OpenAI’s new voice assistant can clone any voice from a 15-second sample. But it won’t be available to the public: here’s why.
OpenAI, the creator of ChatGPT, is entering the voice assistant market with an advanced technology that can replicate a person’s voice.
However, the company has decided not to make this technology widely available to the public due to safety concerns.
This new tool, Voice Engine, can copy someone’s voice from just a 15-second audio sample. Despite its potential, OpenAI is exercising caution to prevent misuse of this powerful capability.
The Voice Engine is a big step forward in text-to-speech (TTS) systems. Traditional voice technologies often sound unnatural and lack emotion. However, with just a small audio sample, Voice Engine can create speech that doesn’t just sound real. It also feels like the original speaker in terms of emotion.
Developed in late 2022, it has already improved OpenAI’s other products, including ChatGPT Voice and Read Aloud. Now, it makes them sound more like human speech.
Despite its potential, OpenAI is moving forward carefully. They’re holding back on a wider release due to concerns about how it might be misused, like impersonating people without their permission. OpenAI is talking to various groups to find the best way to release this technology safely. The company ensures that it does more good than harm.

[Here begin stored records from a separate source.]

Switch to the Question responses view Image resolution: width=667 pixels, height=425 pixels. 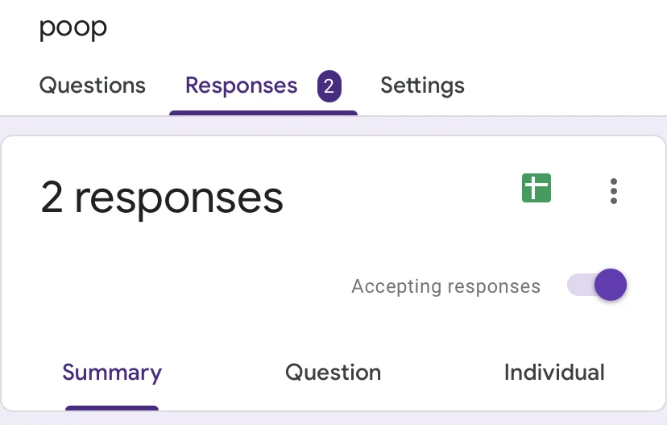click(333, 373)
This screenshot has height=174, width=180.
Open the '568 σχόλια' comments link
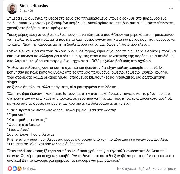point(127,169)
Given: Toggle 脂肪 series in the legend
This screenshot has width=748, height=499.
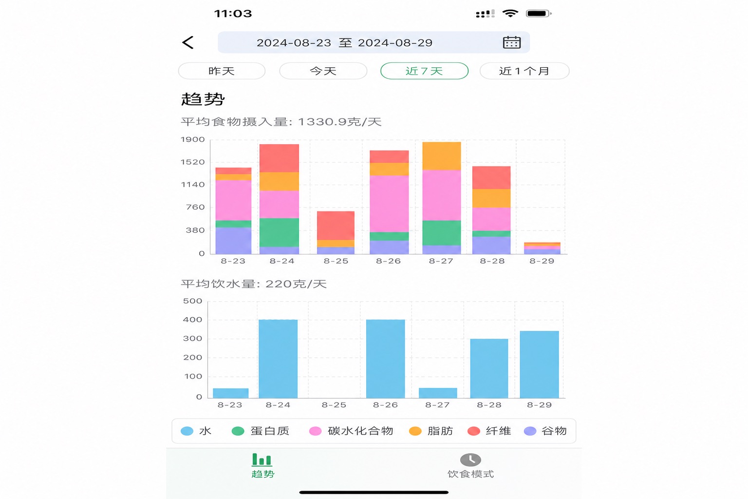Looking at the screenshot, I should (x=431, y=431).
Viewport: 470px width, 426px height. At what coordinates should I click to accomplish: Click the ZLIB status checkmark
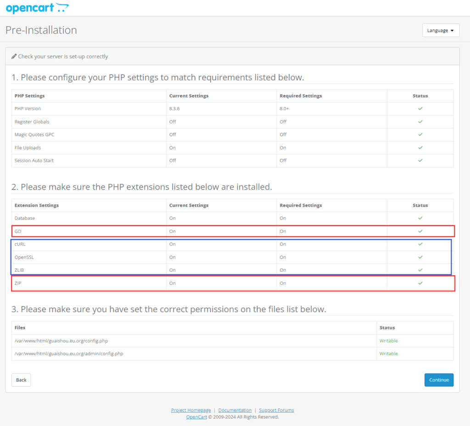(420, 270)
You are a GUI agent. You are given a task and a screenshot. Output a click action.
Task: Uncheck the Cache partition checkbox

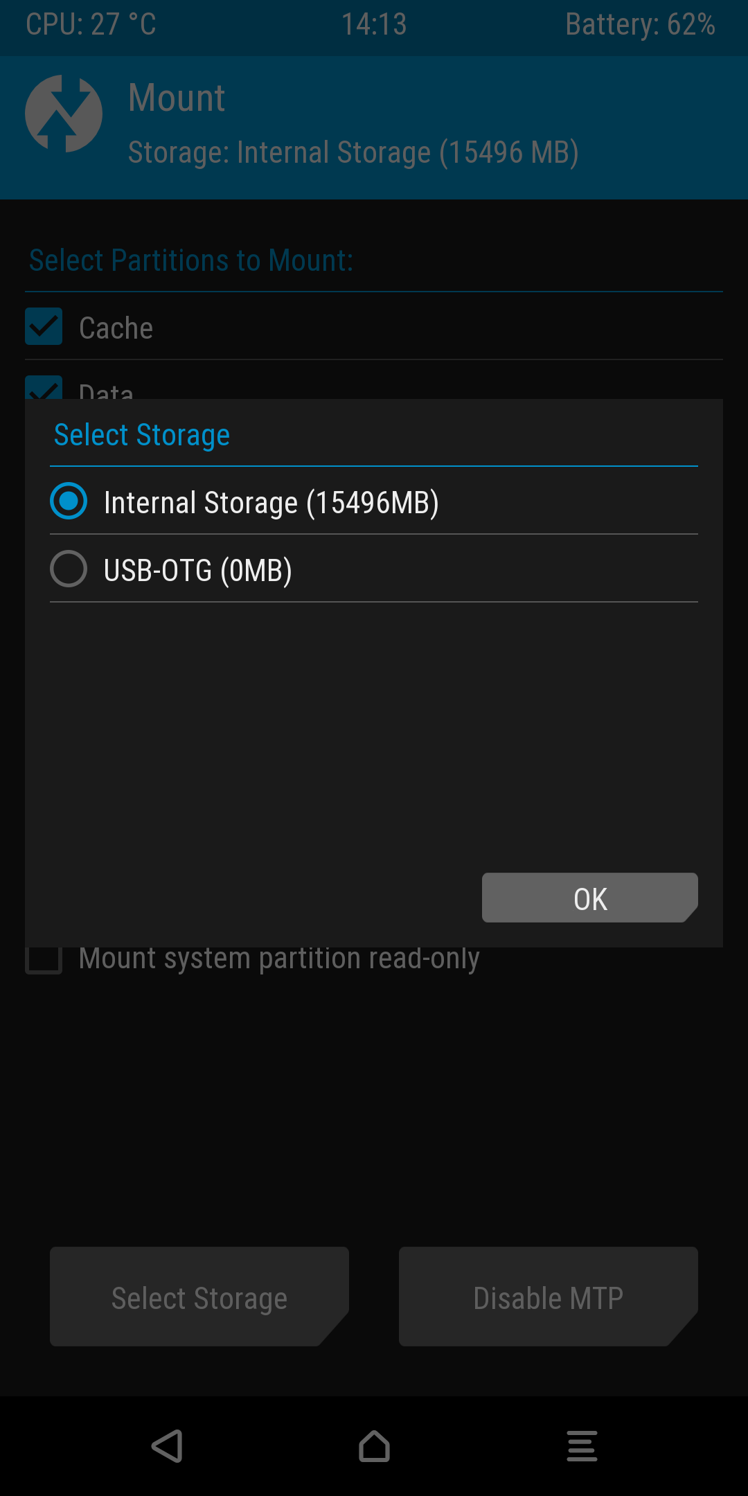click(x=44, y=326)
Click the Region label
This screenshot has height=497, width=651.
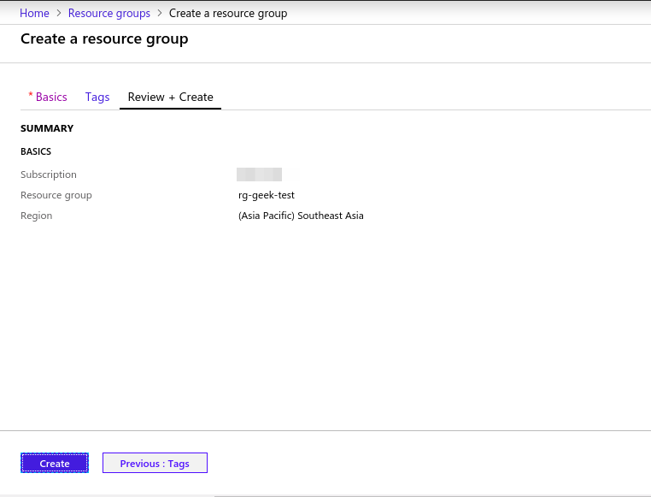37,216
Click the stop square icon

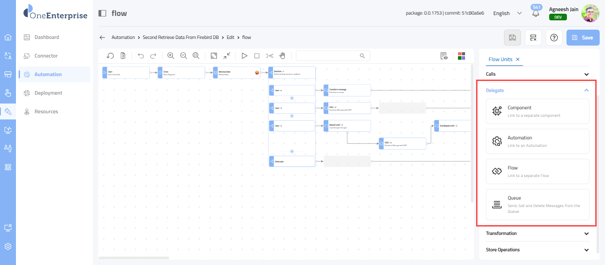(x=257, y=56)
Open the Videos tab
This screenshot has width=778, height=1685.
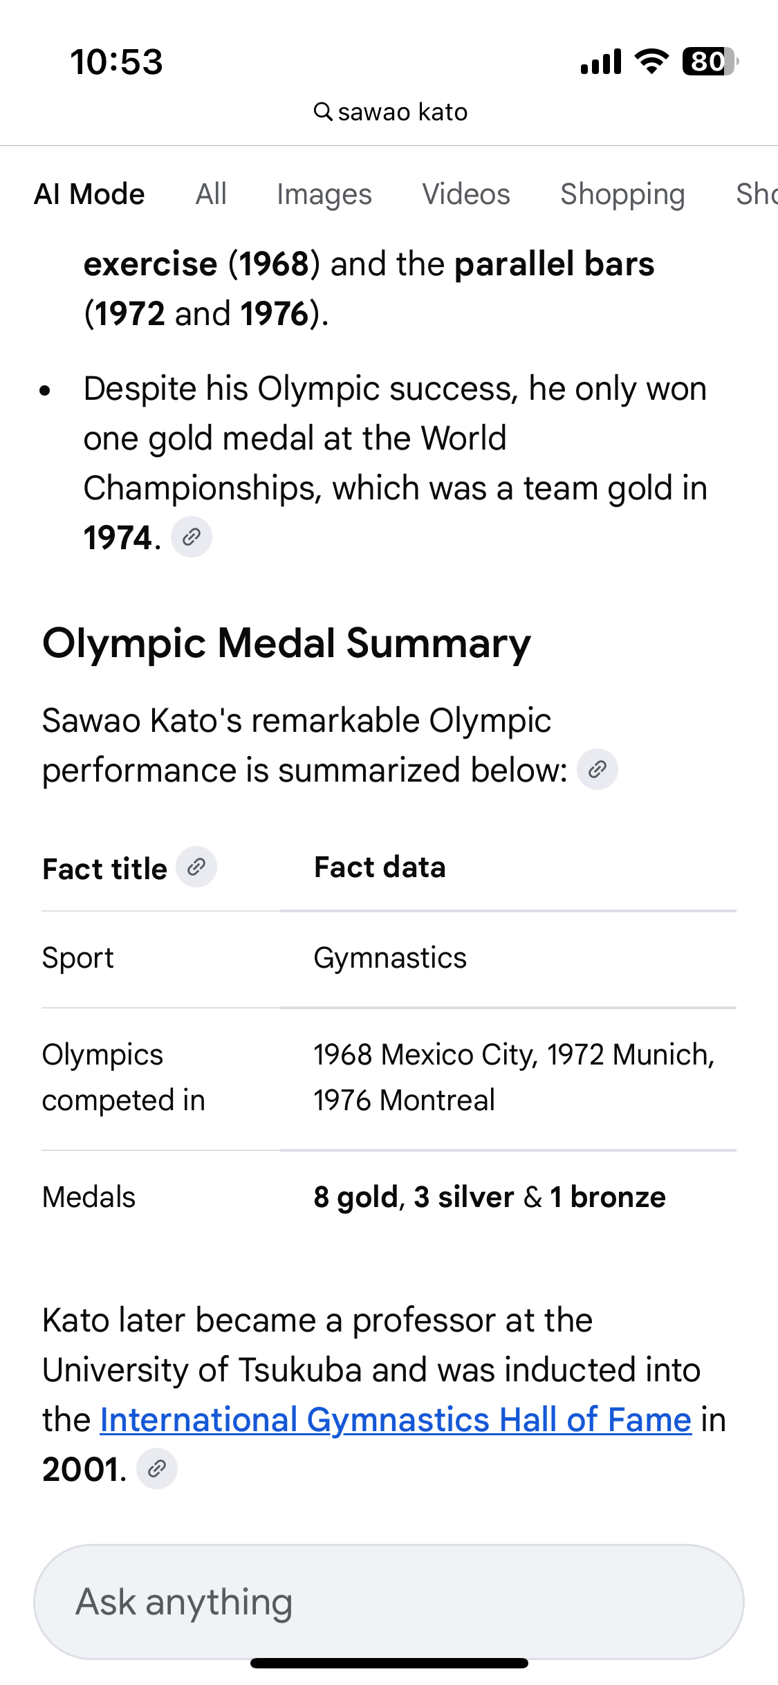[x=466, y=194]
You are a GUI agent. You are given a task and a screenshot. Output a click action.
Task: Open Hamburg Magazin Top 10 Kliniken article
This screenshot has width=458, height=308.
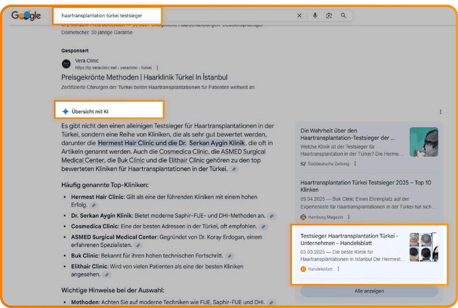365,186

OpenAI’s Voice Engine and Ethical Challenges
OpenAI has let us in on some early uses of Voice Engine, showing how it could be helpful in many ways.
It can assist those who have trouble reading by providing more natural-sounding voices and help content creators reach a worldwide audience in their voice but in different languages.

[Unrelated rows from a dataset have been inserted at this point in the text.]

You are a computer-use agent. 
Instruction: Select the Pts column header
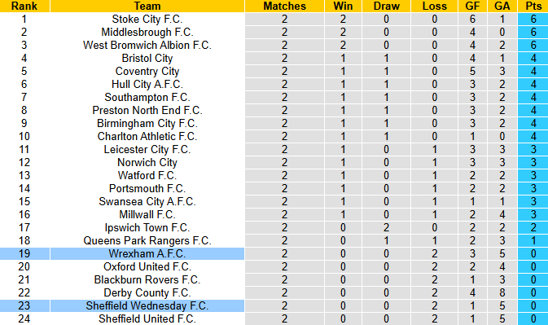tap(533, 6)
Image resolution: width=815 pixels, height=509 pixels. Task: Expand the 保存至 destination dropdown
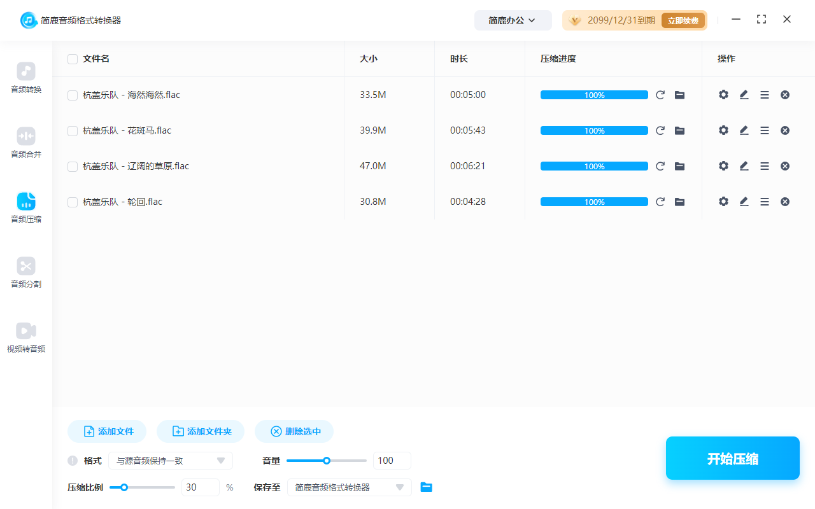click(x=349, y=487)
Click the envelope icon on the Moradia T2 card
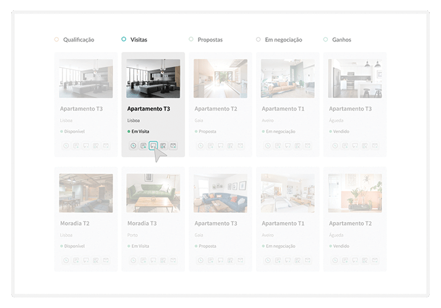This screenshot has height=308, width=441. tap(106, 260)
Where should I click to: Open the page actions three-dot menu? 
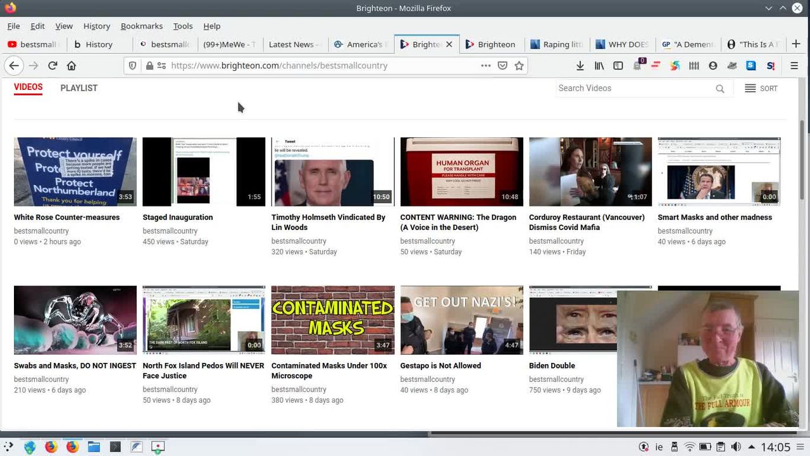point(485,65)
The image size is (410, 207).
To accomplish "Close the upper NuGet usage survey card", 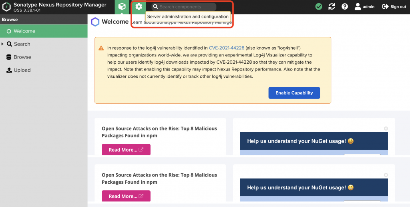I will [x=386, y=129].
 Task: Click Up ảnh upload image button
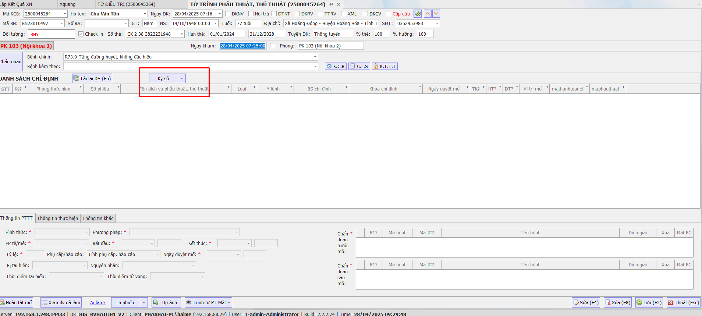point(166,302)
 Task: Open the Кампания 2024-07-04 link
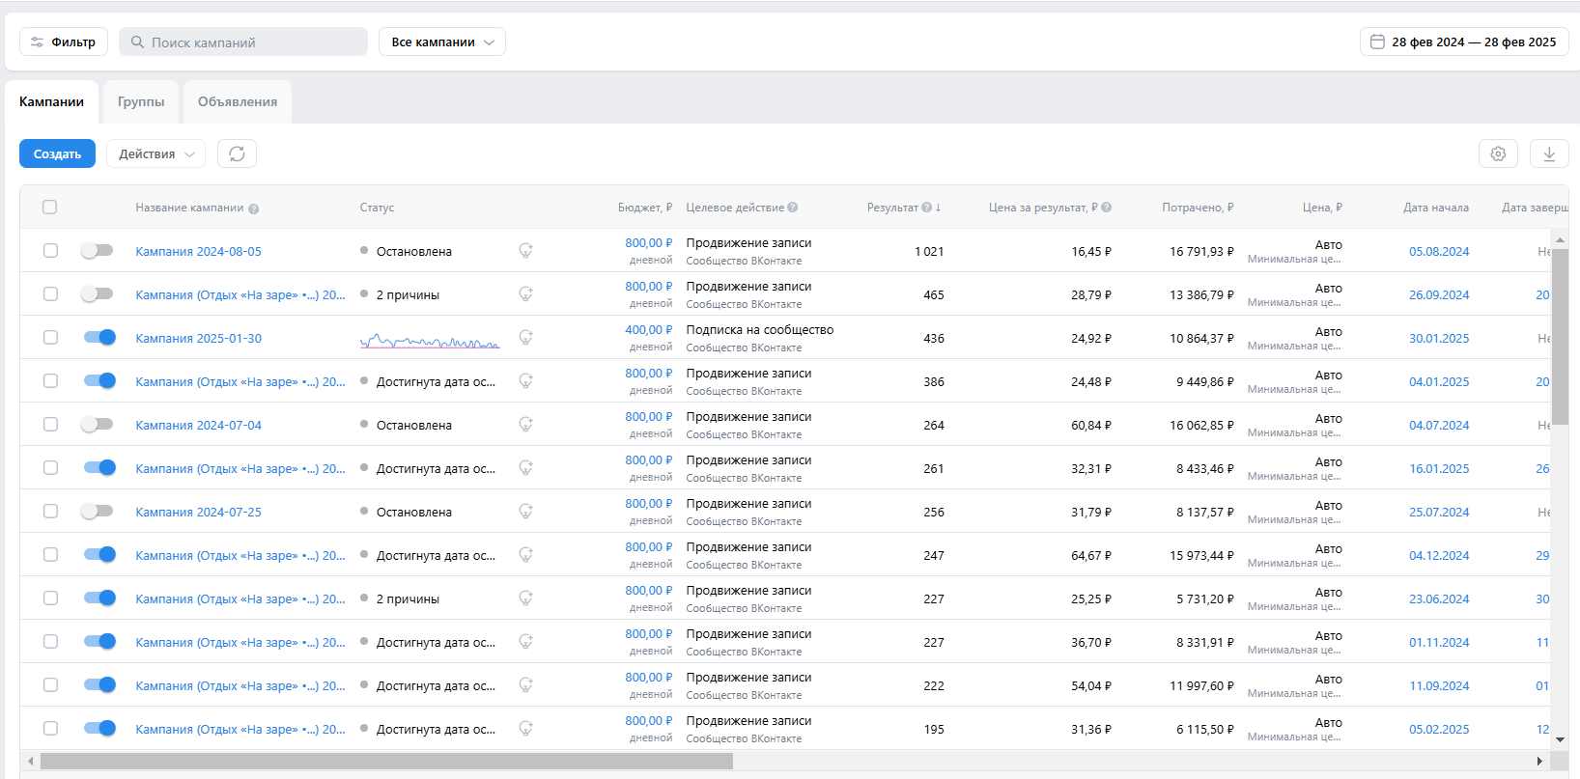coord(198,426)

It’s also valuable for providing services in hard-to-reach places and giving a new way for people who cannot speak to communicate.
Yet, this technology poses ethical questions, especially about privacy and the risk of fake impersonations. OpenAI is aware of these issues and has set rules for its partners. These rules include not pretending to be someone else without their consent and being clear when voices made by AI are used.
OpenAI is also looking into ways to track where AI-made audio is used and how to prevent its misuse.
Ultimately, it is clear that it’s essential to take certain actions:
- We must avoid using voice recognition to get into bank accounts and access other private data.
- We must look into rules to safeguard people’s voices when AI is used.
- People must be taught what AI can and can’t do, including how it might deceive them.
- The creation and use of methods to identify where videos and sounds come from must be sped up to ensure that it’s clear whether people are talking to a real person or an AI.
Voice Generation Market
OpenAI’s development of a Voice Engine is an exciting look at what’s next in technology that can mimic human speech. As we enter a new phase where AI can closely copy human voices, it’s vital to consider how to manage the risks.
OpenAI’s careful exploration and dialogue approach is a good example of balancing innovation with ethical concerns.
As we look ahead, data published by Market US about the AI Voice Generator Market underlines its rapid growth. The market, valued at $1.4 billion in 2023, is predicted to soar to $4.9 billion by 2032. This growth, at a Compound Annual Growth Rate (CAGR) of 15% from 2023 to 2032, highlights the increasing use of AI voice generators in various areas.
These technologies are becoming crucial for creating realistic voices in movies and games and enhancing customer service with a personal touch.
Regionally, North America is at the forefront of the AI Voice Generator Market, with the Asia Pacific region expected to grow thanks to advancements in 5G technology and major companies like Baidu, Inc., Alibaba Cloud, and Huawei.